AVAILABLE RECORDS:
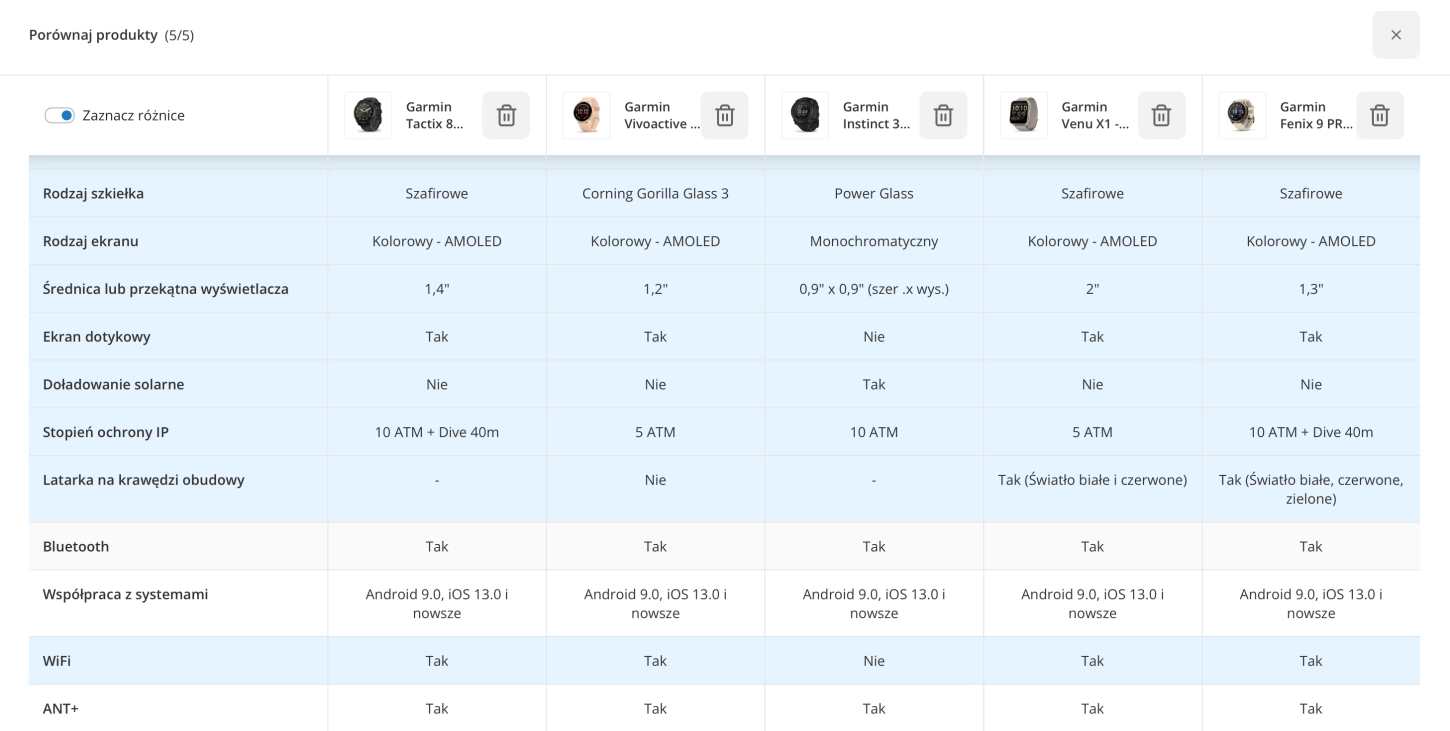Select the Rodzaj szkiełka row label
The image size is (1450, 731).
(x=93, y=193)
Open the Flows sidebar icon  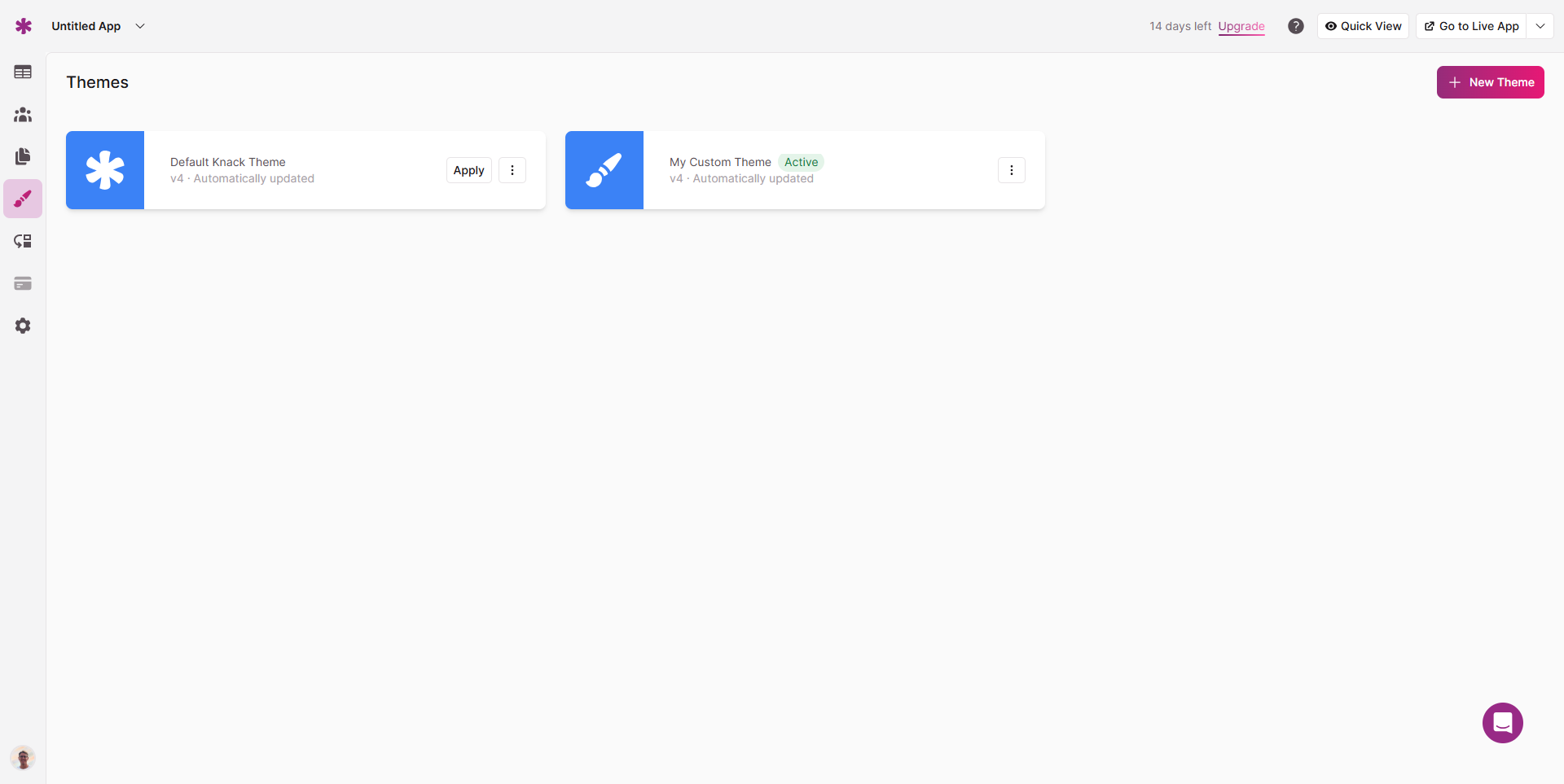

==

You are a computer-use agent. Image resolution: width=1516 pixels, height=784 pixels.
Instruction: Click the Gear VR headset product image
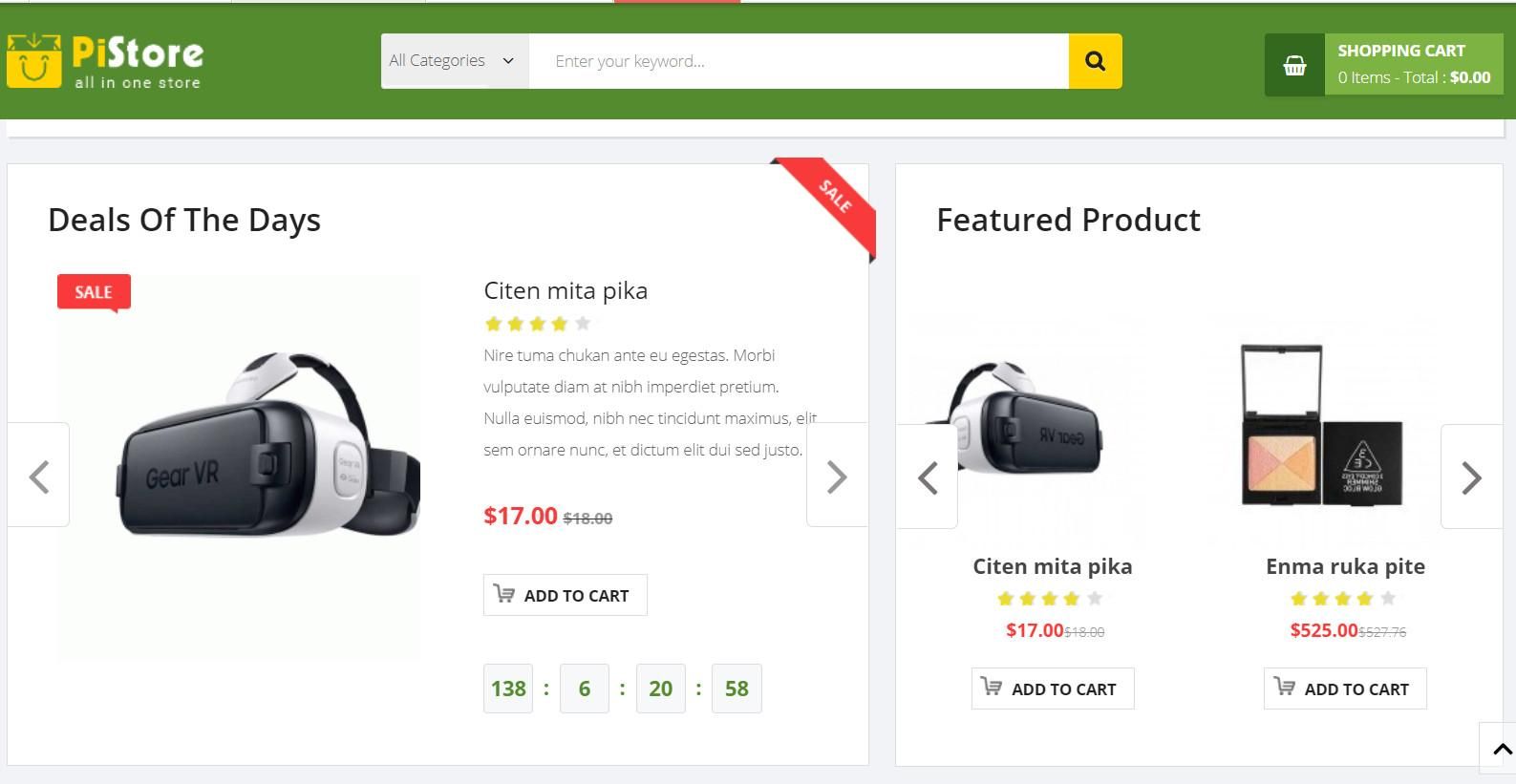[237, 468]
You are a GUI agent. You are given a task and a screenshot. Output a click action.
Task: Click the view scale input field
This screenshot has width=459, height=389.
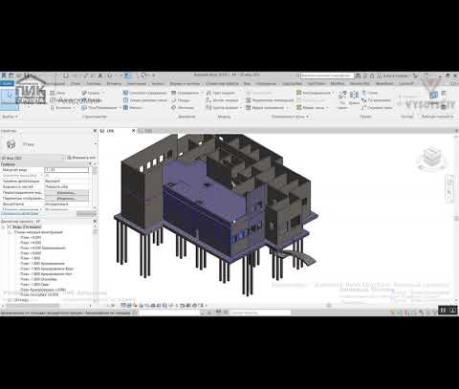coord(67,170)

* * *

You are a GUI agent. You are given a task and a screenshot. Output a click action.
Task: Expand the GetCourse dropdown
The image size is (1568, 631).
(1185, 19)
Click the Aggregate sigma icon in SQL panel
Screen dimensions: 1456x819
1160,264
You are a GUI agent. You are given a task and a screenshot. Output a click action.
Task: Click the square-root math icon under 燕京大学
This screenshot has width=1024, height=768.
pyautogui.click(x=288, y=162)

DIRECTIONS: Copy the rows verbatim, starting at the line containing "Click the Aggregate sigma icon in SQL panel" and stopping after the line containing "pyautogui.click(x=288, y=162)".

THE RESULT:
Click the Aggregate sigma icon in SQL panel
Screen dimensions: 1456x819
1160,264
You are a GUI agent. You are given a task and a screenshot. Output a click action.
Task: Click the square-root math icon under 燕京大学
This screenshot has width=1024, height=768.
pyautogui.click(x=288, y=162)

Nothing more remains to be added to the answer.